Text excerpt
'''
IoT telemetry stack on bare-metal NixOS.

This repo is a monorepo containing all code, NixOS modules, host configurations, and CI/CD pipelines for the project. Everything is one flake.nix.

Architecture

Three hosts (see issue #21 for the full design discussion):

Host Role Public hostname Private IP
mqtt-ingest EMQX broker + Go MQTT→Postgres ingester ingest.gebos.online 10.0.0.4
db-host Postgres 17 + TimescaleDB (telemetry+auth) db.gebos.online (SSH only) 10.0.0.2
app-host Caddy + Kong + Supabase (compose) + SPA app.gebos.online, api.gebos.online 10.0.0.3

Public REST surface is PostgREST + SQL /rpc/ functions, fronted by Kong, TLS-terminated by Caddy. Supabase Studio is bound to 127.0.0.1 on app-host — reach it with ssh -L 3000:127.0.0.1:3000 app-host.

Networking

There is no private DNS. Each host has a public hostname (used for deploy-rs SSH access from the Gitea runner, which is not on the private network, plus TLS ingress where applicable), and a static 10.0.0.0/8 IP used for all host-to-host traffic:

  • db.gebos.online is for SSH/deploy only — Postgres is never exposed publicly.
'''
Data extract
'''
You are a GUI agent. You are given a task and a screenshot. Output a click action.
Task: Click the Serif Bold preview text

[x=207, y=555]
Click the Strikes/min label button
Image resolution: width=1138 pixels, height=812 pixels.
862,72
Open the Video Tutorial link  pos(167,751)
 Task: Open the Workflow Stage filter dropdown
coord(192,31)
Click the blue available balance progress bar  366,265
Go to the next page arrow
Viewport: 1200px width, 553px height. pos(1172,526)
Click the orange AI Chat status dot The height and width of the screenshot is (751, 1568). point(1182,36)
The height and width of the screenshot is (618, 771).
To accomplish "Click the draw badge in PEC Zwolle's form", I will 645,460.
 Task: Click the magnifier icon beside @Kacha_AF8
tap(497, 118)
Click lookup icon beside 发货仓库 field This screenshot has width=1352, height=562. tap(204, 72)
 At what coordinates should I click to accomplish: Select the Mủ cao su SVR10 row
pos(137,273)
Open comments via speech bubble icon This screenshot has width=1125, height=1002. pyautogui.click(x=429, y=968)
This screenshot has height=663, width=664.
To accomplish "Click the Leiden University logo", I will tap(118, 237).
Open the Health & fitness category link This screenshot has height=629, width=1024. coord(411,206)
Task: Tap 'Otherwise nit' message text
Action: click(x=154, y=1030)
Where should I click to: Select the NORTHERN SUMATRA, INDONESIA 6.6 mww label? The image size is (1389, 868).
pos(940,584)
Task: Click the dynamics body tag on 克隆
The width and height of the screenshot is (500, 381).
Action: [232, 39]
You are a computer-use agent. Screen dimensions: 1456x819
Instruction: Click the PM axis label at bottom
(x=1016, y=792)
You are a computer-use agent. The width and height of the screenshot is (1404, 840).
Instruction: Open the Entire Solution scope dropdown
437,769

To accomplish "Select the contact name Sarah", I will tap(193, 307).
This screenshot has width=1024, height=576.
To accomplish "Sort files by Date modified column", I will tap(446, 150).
'''
Objective
Pick up the description of the IoT telemetry stack on bare-metal NixOS where it stops, and carry on from there.

Exercise result
  • app-host and mqtt-ingest reach Postgres at 10.0.0.2:5432 over the private network.
  • db-host only accepts Postgres (port 5432) from 10.0.0.0/8 (firewall rule in nix/hosts/db-host.nix).

MQTT ingest path

How a sender device's telemetry reaches Postgres, and the reasoning behind each choice. The device firmware is the fixed end of this contract, so the rest of the stack is built to match it rather than the other way around.

device ──MQTTS:8883──▶ EMQX (native TLS) ──MQTT:1883 loopback──▶ ingester ──▶ Postgres
         acrios/<IMSI>/<metric>            authn + ACL              IMSI→tenant

Broker: EMQX in the official container, deny-by-default auth

EMQX runs as the official emqx/emqx image via oci-containers with host networking (nix/modules/gebos-emqx.nix). Authentication uses the built-in database, seeded from a users.csv rendered by sops-nix (services.gebos.secrets.emqx) and bootstrapped on first start; the bootstrap only inserts users that don't exist yet, so a password rotation means deleting the user (dashboard or emqx ctl) and restarting to re-import. Authorization is a static acl.conf with no_match = deny. Passwords are plaintext in the CSV because the file is already an encrypted secret at rest and 0400 at runtime.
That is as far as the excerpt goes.